En prévision d’Hawaï et son parcours tant mythique que destructeur, Imogen Simmonds s’est donc rendue à Nice pour les championnats du monde d’Ironman 70.3 : « Je m’entraîne plus spécifiquement pour Hawaï. De fait, la course à Nice m’a permis de voir comment mon corps réagit à la charge d’entraînement. » Des entraînements qui l’ont poussé à poser ses bagages pendant un mois à St-Moritz avant de revenir chez elle à Carouge. « Je ne suis pas souvent à Genève mais j’adore m’entraîner ici. Je cours à Carouge, je fais du vélo dans la région avec des triathlètes du canton ce qui est un avantage quand on a 5h de sortie à faire. » S’entraînant entre Pukhet, Genève ainsi qu’au rythme de ses divers camps d’entraînements, la Genevoise peut compter sur une « communauté de longue distance » et une émulation à chaque entraînement: « C’est un avantage de pouvoir s’entraîner avec d’autres triathlètes car les entraînements peuvent vraiment être longs et épuisants tant physiquement que mentalement », nous raconte Imogen Simmonds qui profite de quelques semaines dans son cocon familial à Genève.

« J’espère avoir la carrière la plus longue possible tout en restant en bonne santé, à l’image de Roger Federer ou Nicola Spirig »

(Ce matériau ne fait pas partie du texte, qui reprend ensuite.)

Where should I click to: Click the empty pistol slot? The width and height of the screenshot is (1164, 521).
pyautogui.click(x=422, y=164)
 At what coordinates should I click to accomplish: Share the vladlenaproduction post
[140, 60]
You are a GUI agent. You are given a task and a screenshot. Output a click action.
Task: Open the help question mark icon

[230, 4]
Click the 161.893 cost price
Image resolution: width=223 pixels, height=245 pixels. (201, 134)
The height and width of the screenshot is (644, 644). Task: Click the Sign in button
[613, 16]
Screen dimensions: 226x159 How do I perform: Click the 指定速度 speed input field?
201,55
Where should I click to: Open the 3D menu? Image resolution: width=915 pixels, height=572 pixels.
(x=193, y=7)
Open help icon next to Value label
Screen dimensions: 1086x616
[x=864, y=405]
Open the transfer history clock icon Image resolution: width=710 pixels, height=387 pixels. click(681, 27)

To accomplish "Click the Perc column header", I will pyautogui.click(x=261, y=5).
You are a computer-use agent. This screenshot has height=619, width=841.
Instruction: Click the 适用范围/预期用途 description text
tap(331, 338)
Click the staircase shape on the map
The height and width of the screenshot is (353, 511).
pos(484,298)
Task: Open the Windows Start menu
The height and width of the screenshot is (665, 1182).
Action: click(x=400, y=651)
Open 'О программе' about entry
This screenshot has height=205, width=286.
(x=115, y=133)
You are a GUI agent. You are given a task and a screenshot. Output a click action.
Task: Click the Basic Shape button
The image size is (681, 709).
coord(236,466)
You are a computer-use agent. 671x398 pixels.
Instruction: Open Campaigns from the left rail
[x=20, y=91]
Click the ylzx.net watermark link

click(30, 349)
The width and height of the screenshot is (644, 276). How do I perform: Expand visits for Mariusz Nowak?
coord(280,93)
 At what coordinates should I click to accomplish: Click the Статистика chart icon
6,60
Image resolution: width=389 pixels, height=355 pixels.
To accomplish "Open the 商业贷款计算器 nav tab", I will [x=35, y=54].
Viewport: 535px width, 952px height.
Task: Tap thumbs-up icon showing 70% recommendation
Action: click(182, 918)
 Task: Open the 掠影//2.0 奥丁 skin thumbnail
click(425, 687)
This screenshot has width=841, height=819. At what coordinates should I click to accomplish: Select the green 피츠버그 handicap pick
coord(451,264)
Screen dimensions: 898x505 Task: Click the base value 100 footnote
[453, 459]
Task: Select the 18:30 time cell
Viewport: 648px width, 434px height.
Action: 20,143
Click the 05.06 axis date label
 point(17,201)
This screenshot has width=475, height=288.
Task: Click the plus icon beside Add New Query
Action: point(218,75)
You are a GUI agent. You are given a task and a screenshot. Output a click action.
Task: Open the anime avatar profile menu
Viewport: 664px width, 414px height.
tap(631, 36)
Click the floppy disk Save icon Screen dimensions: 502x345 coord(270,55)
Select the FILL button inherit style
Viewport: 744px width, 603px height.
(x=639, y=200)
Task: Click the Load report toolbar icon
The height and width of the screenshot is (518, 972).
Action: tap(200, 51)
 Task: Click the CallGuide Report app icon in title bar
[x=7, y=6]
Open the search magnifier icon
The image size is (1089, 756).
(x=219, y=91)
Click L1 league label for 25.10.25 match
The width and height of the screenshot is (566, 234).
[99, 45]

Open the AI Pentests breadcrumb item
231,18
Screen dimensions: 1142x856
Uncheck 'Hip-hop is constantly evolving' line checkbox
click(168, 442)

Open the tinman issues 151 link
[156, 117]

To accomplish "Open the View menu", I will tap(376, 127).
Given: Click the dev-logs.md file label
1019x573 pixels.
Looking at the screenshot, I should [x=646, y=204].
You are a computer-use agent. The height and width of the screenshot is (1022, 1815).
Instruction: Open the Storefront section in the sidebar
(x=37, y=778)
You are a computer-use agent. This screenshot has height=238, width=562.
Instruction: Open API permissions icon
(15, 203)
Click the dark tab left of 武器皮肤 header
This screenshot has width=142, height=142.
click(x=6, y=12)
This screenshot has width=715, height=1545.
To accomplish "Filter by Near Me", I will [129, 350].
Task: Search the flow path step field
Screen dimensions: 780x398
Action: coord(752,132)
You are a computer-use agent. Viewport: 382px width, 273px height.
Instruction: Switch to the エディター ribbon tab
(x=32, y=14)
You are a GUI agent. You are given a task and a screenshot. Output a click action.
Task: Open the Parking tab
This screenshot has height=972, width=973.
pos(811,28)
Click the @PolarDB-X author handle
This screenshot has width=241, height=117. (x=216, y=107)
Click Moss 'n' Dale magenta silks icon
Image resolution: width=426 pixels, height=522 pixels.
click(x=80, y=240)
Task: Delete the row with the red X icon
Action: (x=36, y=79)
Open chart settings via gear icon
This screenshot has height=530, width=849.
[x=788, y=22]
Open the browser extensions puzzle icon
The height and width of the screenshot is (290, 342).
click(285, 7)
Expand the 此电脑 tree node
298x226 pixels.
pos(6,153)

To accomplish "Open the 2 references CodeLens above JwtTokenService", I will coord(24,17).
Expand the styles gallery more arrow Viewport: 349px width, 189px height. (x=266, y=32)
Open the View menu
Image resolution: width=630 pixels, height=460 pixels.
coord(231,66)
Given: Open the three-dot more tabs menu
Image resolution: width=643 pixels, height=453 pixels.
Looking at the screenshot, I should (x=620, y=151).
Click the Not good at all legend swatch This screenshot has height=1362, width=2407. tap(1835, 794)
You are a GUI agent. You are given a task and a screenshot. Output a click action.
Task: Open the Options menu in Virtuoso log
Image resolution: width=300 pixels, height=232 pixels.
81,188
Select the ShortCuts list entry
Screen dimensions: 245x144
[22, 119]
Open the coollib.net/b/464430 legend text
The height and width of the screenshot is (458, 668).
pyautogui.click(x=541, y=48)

Imogen Simmonds, triathlète et Iron Lady

Tous ses voyages la poussent à faire des choix. À chaque début de saison, la triathlète paie 1000$ à la franchise Ironman ce qui lui permet de disputer toutes les courses de la saison organisée sous l’égide de la marque. Si l’envie de se mettre définitivement sur la distance reine de l’Ironman trotte dans un coin de sa tête, Imogen a décidé de continuer à performer sur les distances des Ironman 70.3 : « J’ai mis plus d’un mois à récupérer de mon premier Ironman à Francfort et à retrouver des bonnes sensations. En plus au niveau des déplacements et économiquement, je ne peux disputer que deux Ironman au maximum par saison. Il est donc nécessaire de continuer à courir des Ironman 70.3. » Malgré l’aide de précieux sponsors et du coaching qu’elle effectue pour gagner deux-trois sous, la discipline prend tout le temps de l’anglo-suissesse. « Il faut bien gérer le budget à disposition et les courses à faire. Il faut donc faire des choix », tranche-t-elle à l’évocation de ses ambitions et de son avenir dans sa discipline, qui n’est de loin pas prête de s’arrêter. En effet, la 6e meilleure triathlète mondiale d’Ironman 70.3 en 2018 se voit encore performer longtemps avec le plaisir comme principal carburant : « J’espère avoir la carrière la plus longue possible tout en restant en bonne santé à l’image de Roger Federer ou Nicola Spirig », rigole-t-elle. Entre – d’une part – la découverte d’un triathlon extrême comme le Norseman, soit un changement radical de discipline et – d’autre part – un retour sur courte distance pour participer un jour aux Jeux Olympiques, la jeune triathlète a encore plein d’objectifs dans la tête. Mais ne détermine pour l’heure rien. « Chaque course est unique et m’apporte un souvenir et une émotion différente », conclut la jeune sportive de 26 ans qui n’effectuera pas le voyage à Hawaï avec comme seule ambition de finir son second Ironman. Pour cette deuxième expérience sur la distance, le but sera cette fois-ci de figurer le plus haut possible dans les classements. Son ascension n’est donc de loin pas prête de se terminer.